Adani enters cables, wires biz through new JV; sends shocks through Polycab, R R Kabel stocks
ET Online March 20, 2025 01:40 PM
Synopsis

Adani Enterprises has formed a new joint venture, Praneetha Ecocables Limited, through its subsidiary Kutch Copper Limited. This move impacted the stock prices of major industry players like Polycab and R R Kabel. Meanwhile, UltraTech Cement plans a significant investment in the wires and cables sector, further shaking up the market.

Adani Enterprises Limited has announced the successful incorporation of a new joint venture company, Praneetha Ecocables Limited (PEL), through its wholly owned subsidiary, Kutch Copper Limited (KCL).

The venture, which was announced in the late hours of Wednesday afternoon, sent shockwaves through the stock prices of leading industry players like Polycab and R R Kabel in the early trading hours of Thursday. According to BSE at 10:42 am, shares of Polycab India Ltd fell by 8.32%, trading at Rs 4988.75, while R R Kabel Ltd saw a decline of 0.71%, reaching Rs 910.00.

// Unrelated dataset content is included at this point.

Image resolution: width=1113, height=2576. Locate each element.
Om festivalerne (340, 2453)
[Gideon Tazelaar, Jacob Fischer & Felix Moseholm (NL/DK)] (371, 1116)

As part of the agreement, KCL will hold a 50% equity share capital in the newly formed company, PEL, the Gautam Adani owned corporation announced in an exchange filing. Moreover, the authorised and paid-up share capital amounts to Rs 10 lakh, divided into 100,000 equity shares of Rs 10 each.

Meanwhile, Aditya Birla Group, through its flagship company UltraTech Cement, made a significant move into India’s wires and cables sector in February as it announced the planned Rs 1,800 crore investment over the next two years, which includes setting up a plant in Gujarat.

UltraTech, India's largest cement company, is expanding its presence along the construction value chain, building on the success of Birla Opus, launched last year to offer a range of building products, from decorative paints to wood finishes.

Birla's entry into the wires and cables sector has caused a stir, especially among smaller players. Shares of top manufacturers like Polycab, KEI Industries, and Havells dropped by as much as 20% on Thursday, as investors worry that Birla's massive capital expenditure could lead to margin pressure and de-rating of existing companies, particularly with many stocks currently trading at high valuations.